Ridge penalty parameter for stat = "regression" (default: 0, giving ordinary weighted least squares). Higher values shrink covariate coefficients toward zero, with the intercept approaching the weighted mean as lambda -> Inf. Ignored when "regression" is not in stat.

se

Standard-error framing to apply to SE-supporting stats ("weighted_mean" and "regression"). One of:

"none" (default): no SE columns are returned.
"ess": effective-sample-size framing. For weighted_mean, SE = sqrt(var_w(y) / n_eff), where n_eff = (Σw)² / Σw² is Kish's effective sample size and var_w(y) = Σwy²/Σw - ȳ_w². For regression, Var(β̂) = σ²_ess · (X'WX + λI)⁻¹, with residual variance corrected using n_eff - p degrees of freedom.
"design": design-based framing (no assumption that weights are precisions). For weighted_mean, SE = sqrt(Σ w²(y - ȳ_w)²) / Σw.

coord_type

Coordinate system type:

"auto" (default): Automatically detect from coordinate ranges.
"lonlat": Unprojected lon/lat coordinates (uses great-circle distance; assumes max_geog is in km).
"projected": Projected XY coordinates (uses planar distance; assumes max_geog is in projection units).

n_threads

Optional integer number of threads to use for the computation. If NULL (default), the global RcppParallel setting is used (see RcppParallel::setThreadOptions).

default_res

Default resolution to use as starting point for search. Default is 16.

verbose

Logical; if TRUE, print the selected resolution. Default is FALSE.

Value

An integer giving the recommended index resolution (bins per dimension).

Details

The function uses an adaptive bracketing algorithm:

Starts with three resolutions: default/2, default, default*2
Evaluates elapsed time for each
If minimum is at an edge, expands search in that direction
Returns resolution with lowest elapsed time

This typically requires only 3-5 query evaluations total, making it much faster than exhaustive grid search.

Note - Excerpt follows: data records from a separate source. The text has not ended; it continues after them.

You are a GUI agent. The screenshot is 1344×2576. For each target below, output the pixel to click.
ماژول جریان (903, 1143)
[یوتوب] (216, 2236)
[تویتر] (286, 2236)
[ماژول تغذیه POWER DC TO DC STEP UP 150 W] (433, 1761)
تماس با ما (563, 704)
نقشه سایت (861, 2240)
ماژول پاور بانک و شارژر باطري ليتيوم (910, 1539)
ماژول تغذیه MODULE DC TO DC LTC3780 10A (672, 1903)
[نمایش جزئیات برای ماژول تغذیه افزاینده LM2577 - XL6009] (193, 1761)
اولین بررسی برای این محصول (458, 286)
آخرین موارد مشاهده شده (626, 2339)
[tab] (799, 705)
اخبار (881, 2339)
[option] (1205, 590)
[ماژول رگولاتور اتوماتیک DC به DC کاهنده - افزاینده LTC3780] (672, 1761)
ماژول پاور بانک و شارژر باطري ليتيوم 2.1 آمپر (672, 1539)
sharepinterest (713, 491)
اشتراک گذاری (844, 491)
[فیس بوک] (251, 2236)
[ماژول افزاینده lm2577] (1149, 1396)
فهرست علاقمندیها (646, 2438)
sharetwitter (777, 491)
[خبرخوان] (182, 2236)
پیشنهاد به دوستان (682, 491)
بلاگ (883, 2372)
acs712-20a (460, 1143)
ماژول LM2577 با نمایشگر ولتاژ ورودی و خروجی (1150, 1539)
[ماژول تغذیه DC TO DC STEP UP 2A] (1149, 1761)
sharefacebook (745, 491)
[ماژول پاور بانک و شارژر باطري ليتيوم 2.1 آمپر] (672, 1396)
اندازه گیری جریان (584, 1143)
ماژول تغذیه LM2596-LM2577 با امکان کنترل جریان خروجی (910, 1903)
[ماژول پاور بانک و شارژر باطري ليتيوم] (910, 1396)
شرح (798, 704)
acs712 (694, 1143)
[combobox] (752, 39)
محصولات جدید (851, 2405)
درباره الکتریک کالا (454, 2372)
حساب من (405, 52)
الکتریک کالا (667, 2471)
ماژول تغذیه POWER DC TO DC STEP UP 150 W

The function only performs tuning for non-trivial problem sizes (>2000 focal points). For smaller datasets, it returns the default resolution.

A subsample of focal points is used for benchmarking to keep tuning fast while still being representative of actual query performance.

Examples

if (FALSE) { # \dontrun{
# Find optimal resolution for velocity queries
optimal_res <- tune_index_res(
  x = sample_sites,
  pool = climate_data,
  select = "knn_geog",
  stat = NULL,
  max_clim = 0.5,
  k = 1
)

# Use the optimized resolution
index <- build_analog_index(climate_data, index_res = optimal_res)
} # }